▸ **MATERIAL TO PROCESS**
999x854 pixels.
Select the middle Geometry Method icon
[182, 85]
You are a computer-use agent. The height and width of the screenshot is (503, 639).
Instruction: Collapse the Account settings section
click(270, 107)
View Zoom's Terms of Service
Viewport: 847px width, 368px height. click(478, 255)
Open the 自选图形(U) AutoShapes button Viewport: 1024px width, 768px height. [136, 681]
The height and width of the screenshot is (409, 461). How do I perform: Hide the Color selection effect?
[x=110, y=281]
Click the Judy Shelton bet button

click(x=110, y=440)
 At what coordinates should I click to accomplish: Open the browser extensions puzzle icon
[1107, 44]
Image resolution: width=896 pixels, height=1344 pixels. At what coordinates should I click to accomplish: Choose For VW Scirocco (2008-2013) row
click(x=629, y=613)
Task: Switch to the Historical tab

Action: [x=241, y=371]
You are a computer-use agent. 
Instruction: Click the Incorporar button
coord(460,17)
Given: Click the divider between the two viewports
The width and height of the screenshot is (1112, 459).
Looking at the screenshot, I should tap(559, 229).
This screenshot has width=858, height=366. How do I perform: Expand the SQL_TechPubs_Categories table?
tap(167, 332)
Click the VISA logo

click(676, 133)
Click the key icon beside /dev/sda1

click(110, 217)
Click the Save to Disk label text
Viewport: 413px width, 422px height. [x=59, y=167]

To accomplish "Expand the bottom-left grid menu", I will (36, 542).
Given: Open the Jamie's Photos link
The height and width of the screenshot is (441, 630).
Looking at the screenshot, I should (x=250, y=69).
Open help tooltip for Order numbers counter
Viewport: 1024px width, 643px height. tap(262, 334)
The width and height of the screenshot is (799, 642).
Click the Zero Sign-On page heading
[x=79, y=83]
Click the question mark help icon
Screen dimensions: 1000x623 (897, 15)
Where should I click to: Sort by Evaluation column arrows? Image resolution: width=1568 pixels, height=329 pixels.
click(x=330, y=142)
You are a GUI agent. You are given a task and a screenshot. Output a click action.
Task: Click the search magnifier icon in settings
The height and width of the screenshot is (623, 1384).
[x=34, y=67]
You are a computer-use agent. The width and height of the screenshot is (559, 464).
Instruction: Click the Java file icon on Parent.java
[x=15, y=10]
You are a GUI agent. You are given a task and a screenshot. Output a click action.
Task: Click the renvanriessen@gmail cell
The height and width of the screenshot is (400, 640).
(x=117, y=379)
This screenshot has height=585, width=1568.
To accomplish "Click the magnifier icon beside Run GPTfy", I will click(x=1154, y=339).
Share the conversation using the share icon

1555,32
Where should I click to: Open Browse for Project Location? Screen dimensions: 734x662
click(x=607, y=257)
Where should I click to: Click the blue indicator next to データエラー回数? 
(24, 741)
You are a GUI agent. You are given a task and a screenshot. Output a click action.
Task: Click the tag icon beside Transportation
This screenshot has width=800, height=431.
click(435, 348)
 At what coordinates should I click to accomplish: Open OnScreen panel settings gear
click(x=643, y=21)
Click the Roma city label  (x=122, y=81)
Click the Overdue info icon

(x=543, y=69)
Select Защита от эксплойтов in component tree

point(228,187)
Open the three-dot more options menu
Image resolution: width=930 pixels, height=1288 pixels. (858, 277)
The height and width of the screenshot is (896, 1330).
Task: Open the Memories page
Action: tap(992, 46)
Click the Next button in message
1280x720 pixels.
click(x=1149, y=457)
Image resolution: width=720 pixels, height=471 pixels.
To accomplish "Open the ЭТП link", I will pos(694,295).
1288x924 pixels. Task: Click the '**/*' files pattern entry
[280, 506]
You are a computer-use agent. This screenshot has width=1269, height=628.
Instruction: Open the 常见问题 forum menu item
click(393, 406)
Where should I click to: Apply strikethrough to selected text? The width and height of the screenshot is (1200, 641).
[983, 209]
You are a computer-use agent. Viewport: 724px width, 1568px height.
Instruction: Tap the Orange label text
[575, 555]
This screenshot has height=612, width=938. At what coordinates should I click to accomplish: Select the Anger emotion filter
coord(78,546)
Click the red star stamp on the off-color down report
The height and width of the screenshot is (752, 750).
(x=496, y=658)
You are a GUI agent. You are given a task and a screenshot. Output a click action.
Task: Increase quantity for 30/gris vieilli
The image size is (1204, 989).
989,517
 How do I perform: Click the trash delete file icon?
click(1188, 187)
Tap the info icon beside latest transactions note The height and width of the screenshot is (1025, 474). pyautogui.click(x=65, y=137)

▸ **THE TASK**
Return exactly the lines from the line bearing "The height and width of the screenshot is (752, 750)." to the end of the records, inclusive of both; include no other lines.

▸ **SOLVED EXERCISE**
The height and width of the screenshot is (752, 750).
(x=496, y=658)
You are a GUI agent. You are given a task and a screenshot. Output a click action.
Task: Increase quantity for 30/gris vieilli
The image size is (1204, 989).
989,517
 How do I perform: Click the trash delete file icon?
click(1188, 187)
Tap the info icon beside latest transactions note The height and width of the screenshot is (1025, 474). pyautogui.click(x=65, y=137)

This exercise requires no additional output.